**EXERCISE BRIEF**
Please reproduce the listing below exactly, leaving out every picture.

**** ENTRIES PROVIDED ****

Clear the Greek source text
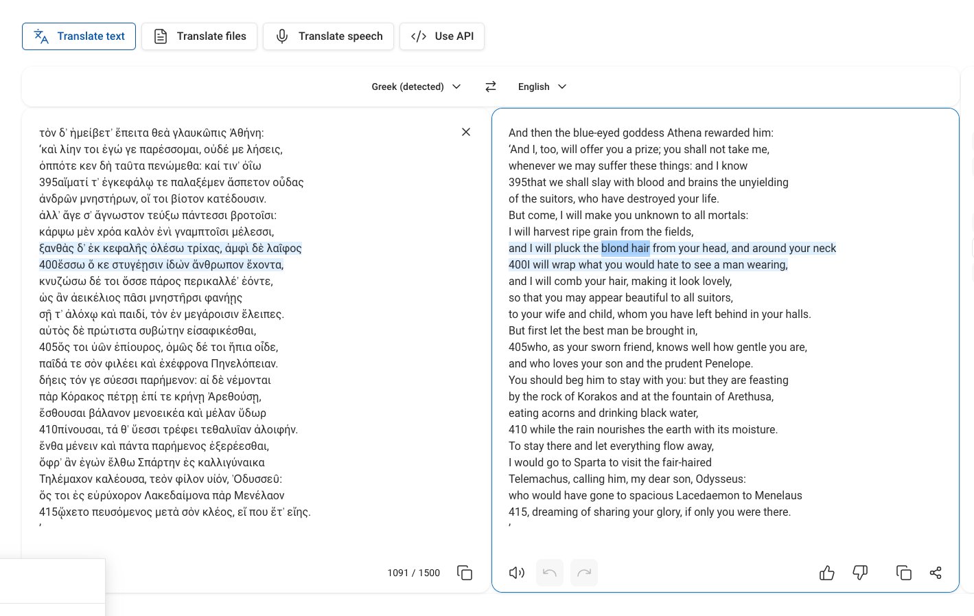Image resolution: width=974 pixels, height=616 pixels. click(x=466, y=132)
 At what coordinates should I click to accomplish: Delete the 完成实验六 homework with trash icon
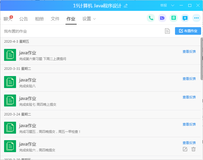point(193,149)
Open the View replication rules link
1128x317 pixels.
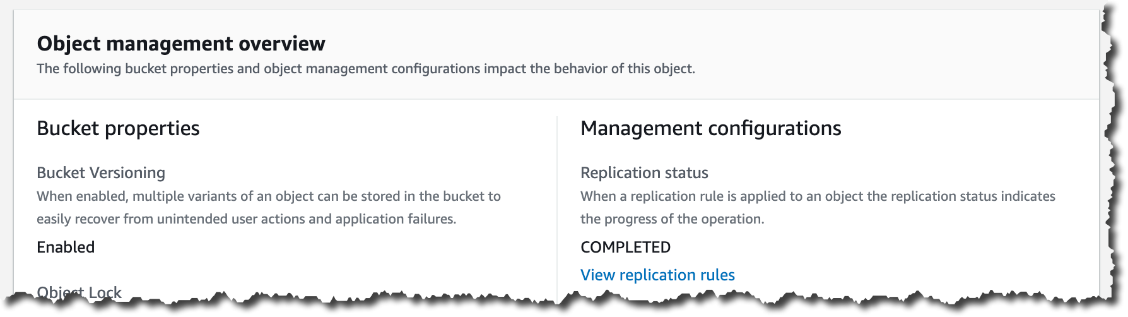coord(657,275)
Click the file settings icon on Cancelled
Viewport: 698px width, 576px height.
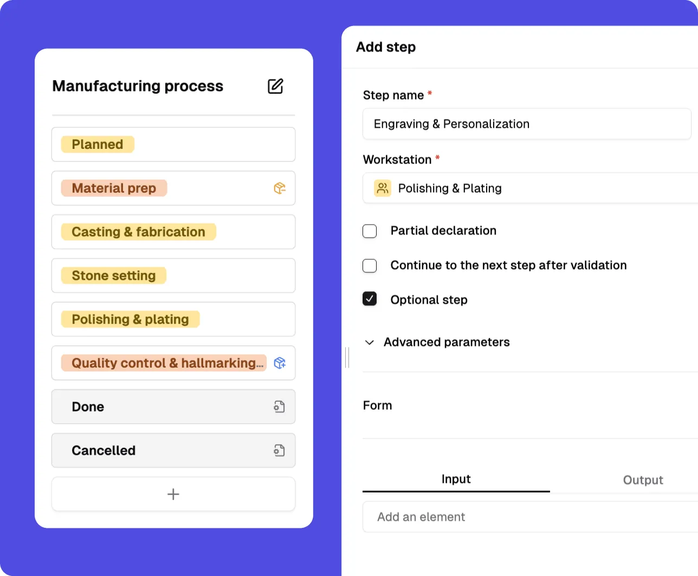click(x=280, y=450)
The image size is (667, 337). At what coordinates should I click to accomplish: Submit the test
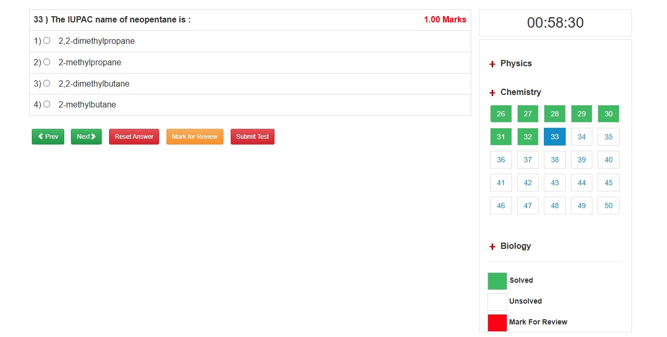pyautogui.click(x=252, y=136)
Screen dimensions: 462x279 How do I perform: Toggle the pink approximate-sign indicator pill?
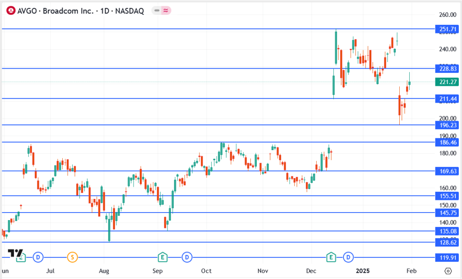(166, 11)
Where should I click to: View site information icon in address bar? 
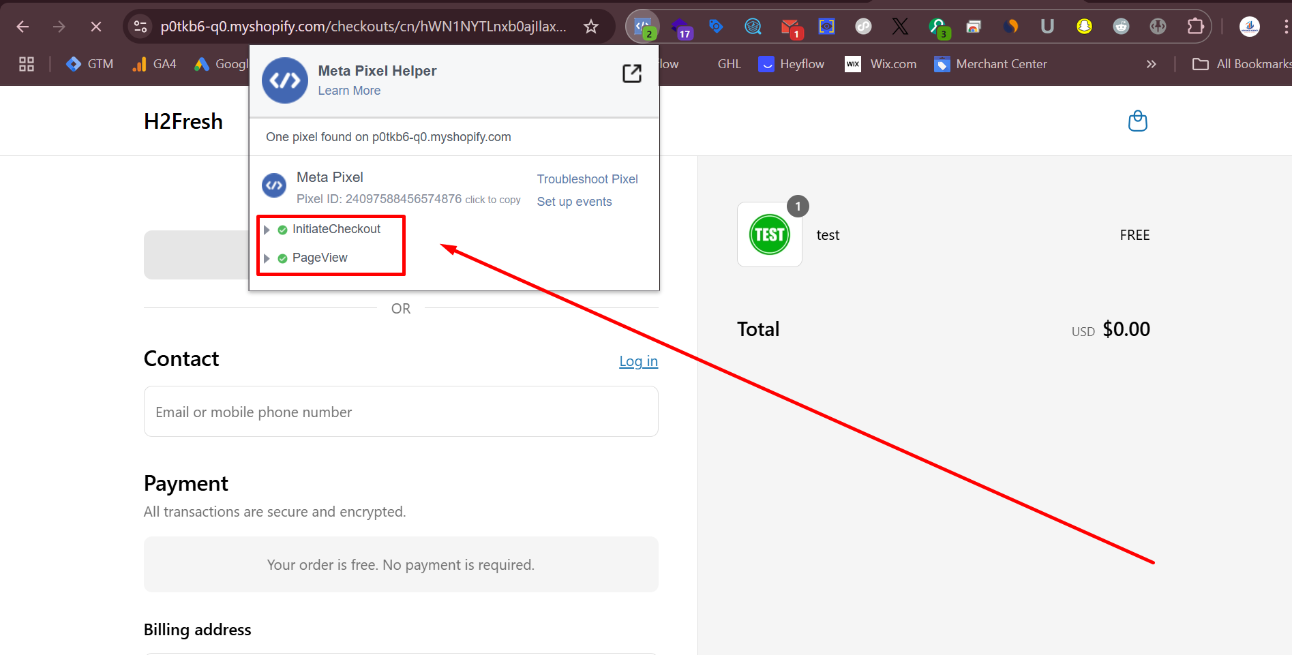tap(140, 27)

****

**RESPONSE**
Clear the Greek source text
Image resolution: width=974 pixels, height=616 pixels. click(x=466, y=132)
 At what coordinates should I click to accomplish: Delete the 完成实验六 homework with trash icon
point(193,149)
Open the View replication rules link
1128x317 pixels.
coord(657,275)
Click the file settings icon on Cancelled
Viewport: 698px width, 576px height.
click(x=280, y=450)
The image size is (667, 337). At what coordinates should I click to accomplish: Submit the test
pyautogui.click(x=252, y=136)
Screen dimensions: 462x279 How do I perform: Toggle the pink approximate-sign indicator pill?
(166, 11)
Where should I click to: View site information icon in address bar? 
tap(140, 27)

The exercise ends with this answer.